__TRY IT__
Without changing a single word, set down all of the records.
[Opening INPUT DATA section]
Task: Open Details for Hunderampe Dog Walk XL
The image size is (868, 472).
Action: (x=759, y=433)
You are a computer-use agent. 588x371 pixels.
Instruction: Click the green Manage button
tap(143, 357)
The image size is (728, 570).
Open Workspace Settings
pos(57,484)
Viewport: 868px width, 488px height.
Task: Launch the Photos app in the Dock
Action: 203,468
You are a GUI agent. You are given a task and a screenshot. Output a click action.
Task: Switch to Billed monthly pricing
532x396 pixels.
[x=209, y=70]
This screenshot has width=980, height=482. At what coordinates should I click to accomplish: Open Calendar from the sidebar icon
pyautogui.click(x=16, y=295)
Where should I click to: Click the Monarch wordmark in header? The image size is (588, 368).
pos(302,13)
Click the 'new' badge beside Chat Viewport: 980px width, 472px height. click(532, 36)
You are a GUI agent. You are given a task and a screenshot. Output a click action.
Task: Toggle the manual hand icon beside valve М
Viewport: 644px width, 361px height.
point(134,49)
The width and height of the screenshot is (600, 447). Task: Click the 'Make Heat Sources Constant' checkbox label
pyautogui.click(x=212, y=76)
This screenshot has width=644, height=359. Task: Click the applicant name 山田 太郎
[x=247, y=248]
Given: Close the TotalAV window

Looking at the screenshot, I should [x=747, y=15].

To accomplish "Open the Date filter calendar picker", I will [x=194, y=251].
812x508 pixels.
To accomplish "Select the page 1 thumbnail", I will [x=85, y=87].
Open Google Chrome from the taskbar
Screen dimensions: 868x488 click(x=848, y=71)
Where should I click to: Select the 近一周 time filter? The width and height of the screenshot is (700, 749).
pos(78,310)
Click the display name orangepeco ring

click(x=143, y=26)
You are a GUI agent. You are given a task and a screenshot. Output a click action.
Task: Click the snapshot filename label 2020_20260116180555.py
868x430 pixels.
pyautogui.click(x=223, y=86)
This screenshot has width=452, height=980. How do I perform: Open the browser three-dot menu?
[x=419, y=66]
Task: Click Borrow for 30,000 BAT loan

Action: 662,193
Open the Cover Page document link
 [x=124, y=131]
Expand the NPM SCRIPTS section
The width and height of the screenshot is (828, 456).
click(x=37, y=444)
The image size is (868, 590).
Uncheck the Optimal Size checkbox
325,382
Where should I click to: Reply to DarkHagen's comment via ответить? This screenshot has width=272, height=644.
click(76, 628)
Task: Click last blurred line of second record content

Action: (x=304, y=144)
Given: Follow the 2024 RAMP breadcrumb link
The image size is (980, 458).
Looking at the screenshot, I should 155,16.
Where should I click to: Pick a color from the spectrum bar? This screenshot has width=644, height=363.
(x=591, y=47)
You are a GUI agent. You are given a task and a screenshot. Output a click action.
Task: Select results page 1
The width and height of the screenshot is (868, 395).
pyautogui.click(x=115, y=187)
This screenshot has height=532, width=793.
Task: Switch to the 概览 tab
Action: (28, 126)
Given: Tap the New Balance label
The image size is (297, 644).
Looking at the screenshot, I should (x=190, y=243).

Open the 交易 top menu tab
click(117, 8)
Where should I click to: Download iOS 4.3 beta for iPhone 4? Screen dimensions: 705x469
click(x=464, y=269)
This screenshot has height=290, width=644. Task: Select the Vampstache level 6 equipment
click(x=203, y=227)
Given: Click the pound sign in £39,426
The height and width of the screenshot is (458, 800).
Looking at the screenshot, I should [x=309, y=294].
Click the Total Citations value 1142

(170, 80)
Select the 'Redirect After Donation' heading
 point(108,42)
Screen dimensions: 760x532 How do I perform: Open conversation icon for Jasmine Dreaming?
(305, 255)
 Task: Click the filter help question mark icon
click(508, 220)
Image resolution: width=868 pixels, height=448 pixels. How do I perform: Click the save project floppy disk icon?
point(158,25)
[Closing INPUT DATA section]
__OUTPUT BELOW__
Task: Open Details for Hunderampe Dog Walk XL
The image size is (868, 472).
Action: (x=759, y=433)
You are a computer-use agent. 588x371 pixels.
Instruction: Click the green Manage button
tap(143, 357)
The image size is (728, 570).
Open Workspace Settings
pos(57,484)
Viewport: 868px width, 488px height.
Task: Launch the Photos app in the Dock
Action: 203,468
You are a GUI agent. You are given a task and a screenshot. Output a click action.
Task: Switch to Billed monthly pricing
532x396 pixels.
[x=209, y=70]
This screenshot has width=980, height=482. At what coordinates should I click to accomplish: Open Calendar from the sidebar icon
pyautogui.click(x=16, y=295)
Where should I click to: Click the Monarch wordmark in header? The image size is (588, 368).
pos(302,13)
Click the 'new' badge beside Chat Viewport: 980px width, 472px height. click(532, 36)
You are a GUI agent. You are given a task and a screenshot. Output a click action.
Task: Toggle the manual hand icon beside valve М
Viewport: 644px width, 361px height.
point(134,49)
The width and height of the screenshot is (600, 447). Task: Click the 'Make Heat Sources Constant' checkbox label
pyautogui.click(x=212, y=76)
This screenshot has width=644, height=359. Task: Click the applicant name 山田 太郎
[x=247, y=248]
Given: Close the TotalAV window

Looking at the screenshot, I should [x=747, y=15].

To accomplish "Open the Date filter calendar picker", I will [x=194, y=251].
812x508 pixels.
To accomplish "Select the page 1 thumbnail", I will [x=85, y=87].
Open Google Chrome from the taskbar
Screen dimensions: 868x488 click(x=848, y=71)
Where should I click to: Select the 近一周 time filter? The width and height of the screenshot is (700, 749).
pos(78,310)
Click the display name orangepeco ring

click(x=143, y=26)
You are a GUI agent. You are given a task and a screenshot. Output a click action.
Task: Click the snapshot filename label 2020_20260116180555.py
868x430 pixels.
pyautogui.click(x=223, y=86)
This screenshot has width=452, height=980. How do I perform: Open the browser three-dot menu?
[x=419, y=66]
Task: Click Borrow for 30,000 BAT loan

Action: 662,193
Open the Cover Page document link
 [x=124, y=131]
Expand the NPM SCRIPTS section
The width and height of the screenshot is (828, 456).
click(x=37, y=444)
The image size is (868, 590).
Uncheck the Optimal Size checkbox
325,382
Where should I click to: Reply to DarkHagen's comment via ответить? This screenshot has width=272, height=644.
click(76, 628)
Task: Click last blurred line of second record content

Action: (x=304, y=144)
Given: Follow the 2024 RAMP breadcrumb link
The image size is (980, 458).
Looking at the screenshot, I should 155,16.
Where should I click to: Pick a color from the spectrum bar? This screenshot has width=644, height=363.
(x=591, y=47)
You are a GUI agent. You are given a task and a screenshot. Output a click action.
Task: Select results page 1
The width and height of the screenshot is (868, 395).
pyautogui.click(x=115, y=187)
This screenshot has height=532, width=793.
Task: Switch to the 概览 tab
Action: (28, 126)
Given: Tap the New Balance label
The image size is (297, 644).
Looking at the screenshot, I should (x=190, y=243).

Open the 交易 top menu tab
click(117, 8)
Where should I click to: Download iOS 4.3 beta for iPhone 4? Screen dimensions: 705x469
click(x=464, y=269)
This screenshot has height=290, width=644. Task: Select the Vampstache level 6 equipment
click(x=203, y=227)
Given: Click the pound sign in £39,426
The height and width of the screenshot is (458, 800).
Looking at the screenshot, I should [x=309, y=294].
Click the Total Citations value 1142

(170, 80)
Select the 'Redirect After Donation' heading
 point(108,42)
Screen dimensions: 760x532 How do I perform: Open conversation icon for Jasmine Dreaming?
(305, 255)
 Task: Click the filter help question mark icon
click(508, 220)
Image resolution: width=868 pixels, height=448 pixels. How do I perform: Click the save project floppy disk icon?
point(158,25)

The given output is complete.